We can then pick out the row x column that we want. Using [3,4] gets us the 4th row and the 5th column, since, again, we have zero indexing. We need to start just referring to these as the 3rd row and 4th column and assuming that we start at 0.

x[3,4]
3

We can pick out just the 3rd row. Now, notice how I’m using , and :. The 3 means 3rd row, where we start counting from 0. The , separates our axis, so we have rows,columns. The : is telling Python to slice all of the columns. This way, we’ll get each element of the 3rd row.

x[3,:]
array([0, 0, 2, 4, 3, 5])

We can also pick out just the 4th column using : and , together. This means choose all rows, just the 4th column.

x[:,4]
array([7, 0, 6, 3])

We can select multiple rows and columns, also using : and , together.

x[0:2,:] # Choose the first two rows.
array([[6, 2, 5, 0, 7, 1],
       [3, 4, 2, 9, 0, 8]])

You could have also written that like this. If you don’t put the ,:, Python will assume that you want all of the columns.

x[0:2] # Choose the first two rows.
array([[6, 2, 5, 0, 7, 1],
       [3, 4, 2, 9, 0, 8]])

How about the first two columns? The first : means “all rows”. Then, we separate the rows and columns with ,. Finally, we select the two columns with 0:2.

x[:,0:2]
array([[6, 2],
       [3, 4],
       [9, 6],
       [0, 0]])

Notice how you do need the :, to get all of the rows.

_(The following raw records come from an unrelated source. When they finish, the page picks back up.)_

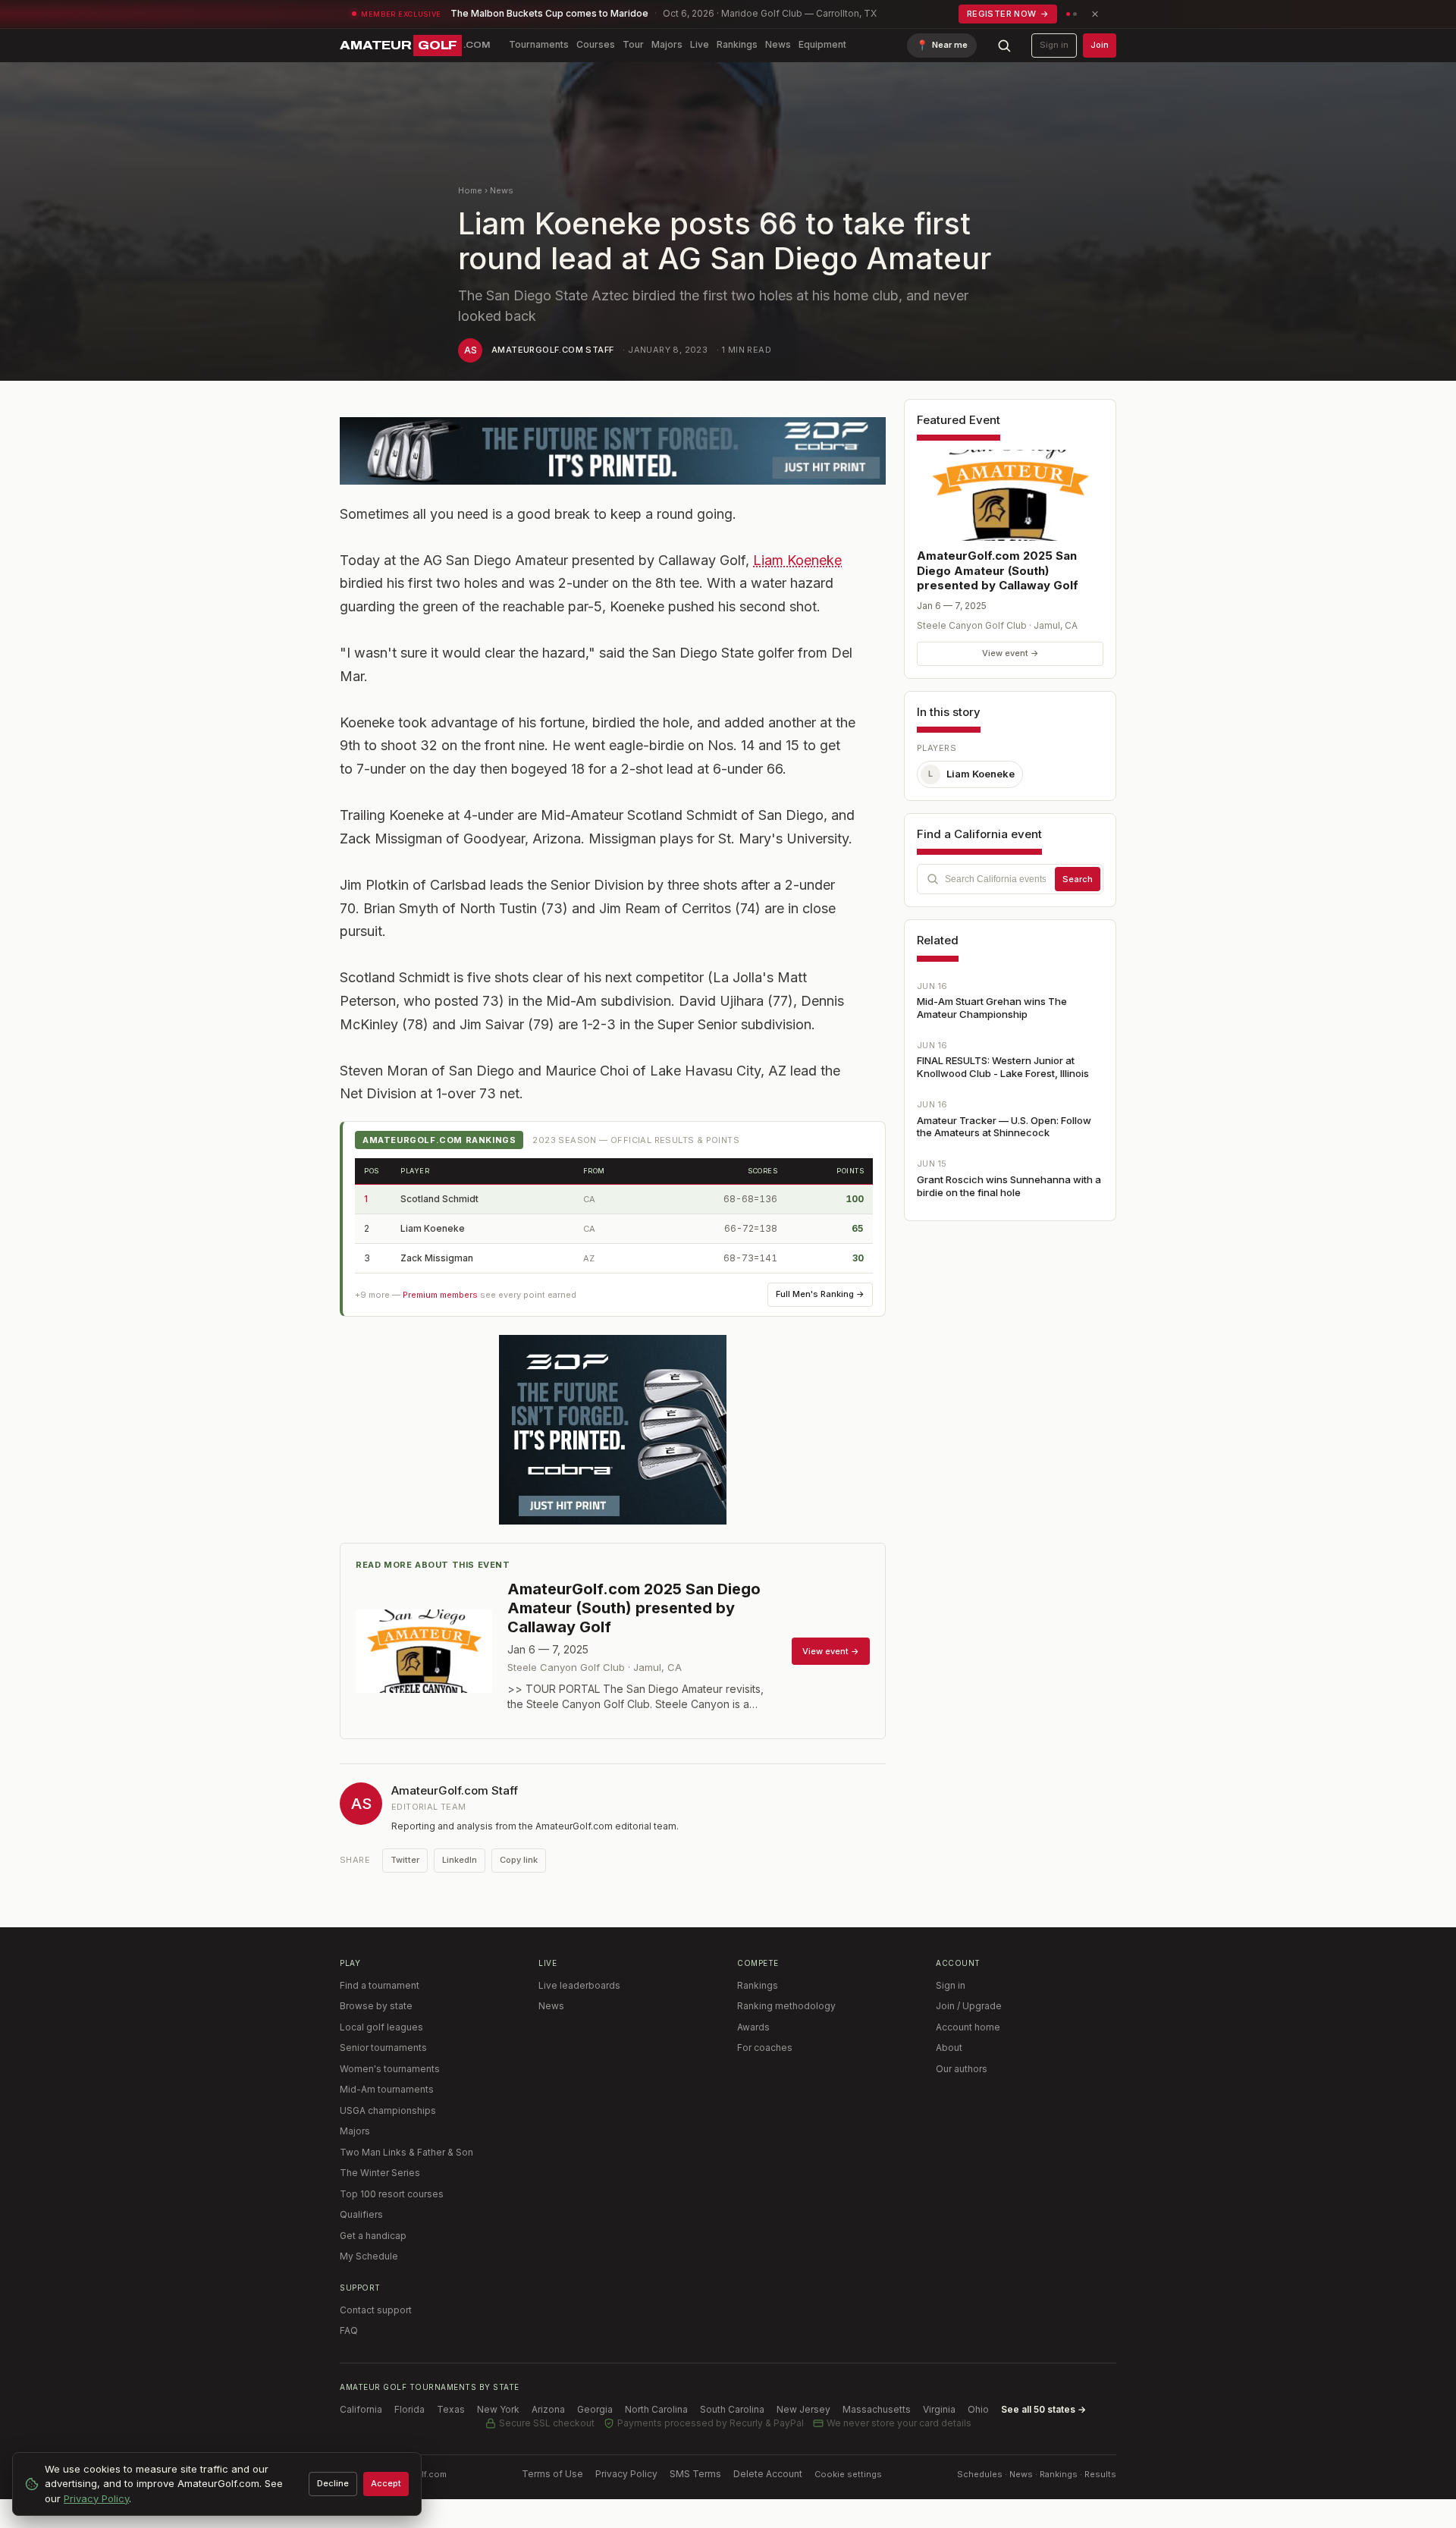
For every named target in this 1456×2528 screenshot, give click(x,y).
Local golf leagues (381, 2027)
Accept (386, 2483)
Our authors (961, 2068)
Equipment (822, 44)
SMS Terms (695, 2473)
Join (1099, 44)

You can also get a piece of the array, not just whole rows and columns.

x[1:3,2:4]
array([[2, 9],
       [0, 6]])

Finally, you can change a number in an array.

x[1,1] = 1000
x
array([[   6,    2,    5,    0,    7,    1],
       [   3, 1000,    2,    9,    0,    8],
       [   9,    6,    0,    6,    6,    8],
       [   0,    0,    2,    4,    3,    5]])

Vectorization#

Vectorization let’s us avoid slow, inefficient loops. Let’s look at example.

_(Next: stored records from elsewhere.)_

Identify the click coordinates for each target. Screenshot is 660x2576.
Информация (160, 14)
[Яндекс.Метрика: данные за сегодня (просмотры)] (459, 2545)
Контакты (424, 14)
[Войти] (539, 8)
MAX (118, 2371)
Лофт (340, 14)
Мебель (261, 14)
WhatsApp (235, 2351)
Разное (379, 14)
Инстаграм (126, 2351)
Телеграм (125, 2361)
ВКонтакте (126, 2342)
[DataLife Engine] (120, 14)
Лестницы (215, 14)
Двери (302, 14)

array = np.array(range(1000000))
for i, element in enumerate(array):
    array[i] = element ** 2
array = np.array(range(1000000))
array **= 2 

The two code blocks above do the exact same thing. They create an array with 1,000,000 numbers, from 1 to 1,000,000. Then, the square each of these. The second code block is 4x faster though!

The first block is a for loop. For each element (number) in the array, that that element and square it.

The second block is vectorized. Python is doing everything at once, in a sense. The **= means take each number in the array and square it. It is a short-cut way to write the loop, but, even better than that, it is faster to run.

By the way, you’ll see the “operation”= thing a lot in code. It means take the thing on the left-hand side, do the operation, in this case “**2”, or square the number, and replace the original array with all of the squared terms. Here’s another example using addition. You can do the same thing with subtraction.

x = 10
x += 1
x
11

We can compare the two methods from above directly. We’ll just do five numbers here, so that the comparison doesn’t take forever.

# loop method
array = np.array(range(5))
time_loop = %timeit -q -o -r 3 for i, element in enumerate(array): array[i] = element ** 2
# vectorized method
array = np.array(range(5))
time_vec = %timeit -q -o -r 3 array ** 2
print(f"Vectorized operation is {time_loop.average / time_vec.average:.2f}x faster than looping here.")
Vectorized operation is 3.63x faster than looping here.

Broadcasting#

We’ll end with broadcasting. Arrays of different dimensions can’t be directly used in arithmetic, element-by-element, operations. For example, let’s create two arrays of different sizes and try adding them together.

a = np.ones((2, 2))
b = np.ones((3, 3))
a + b
---------------------------------------------------------------------------
ValueError                                Traceback (most recent call last)
/var/folders/sm/f4lq92s11392x68kwf0scq3w0000gn/T/ipykernel_82966/2577290910.py in <module>
      1 a = np.ones((2, 2))
      2 b = np.ones((3, 3))
----> 3 a + b

ValueError: operands could not be broadcast together with shapes (2,2) (3,3) 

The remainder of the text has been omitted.